- _Exercise description_
Everything from the line containing "Screen dimensions: 1240x420" to the end of the records must be restated word for word, and nothing else.

+++ Records for processing

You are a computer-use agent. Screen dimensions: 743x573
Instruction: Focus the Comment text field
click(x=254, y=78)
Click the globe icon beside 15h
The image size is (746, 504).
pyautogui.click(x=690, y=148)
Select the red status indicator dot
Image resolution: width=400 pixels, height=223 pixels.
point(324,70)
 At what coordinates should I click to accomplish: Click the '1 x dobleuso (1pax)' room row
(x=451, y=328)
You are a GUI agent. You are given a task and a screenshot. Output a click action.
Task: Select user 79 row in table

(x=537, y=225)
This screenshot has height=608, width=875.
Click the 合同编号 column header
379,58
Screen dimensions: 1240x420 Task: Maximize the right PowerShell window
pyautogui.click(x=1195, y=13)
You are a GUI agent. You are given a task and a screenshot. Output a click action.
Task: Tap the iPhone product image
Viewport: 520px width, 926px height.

++++++

- _Finished task_
Screen dimensions: 1240x420 Task: Maximize the right PowerShell window
pyautogui.click(x=1195, y=13)
You are a GUI agent. You are given a task and a screenshot. Output a click action.
Task: Tap the iPhone product image
Viewport: 520px width, 926px height.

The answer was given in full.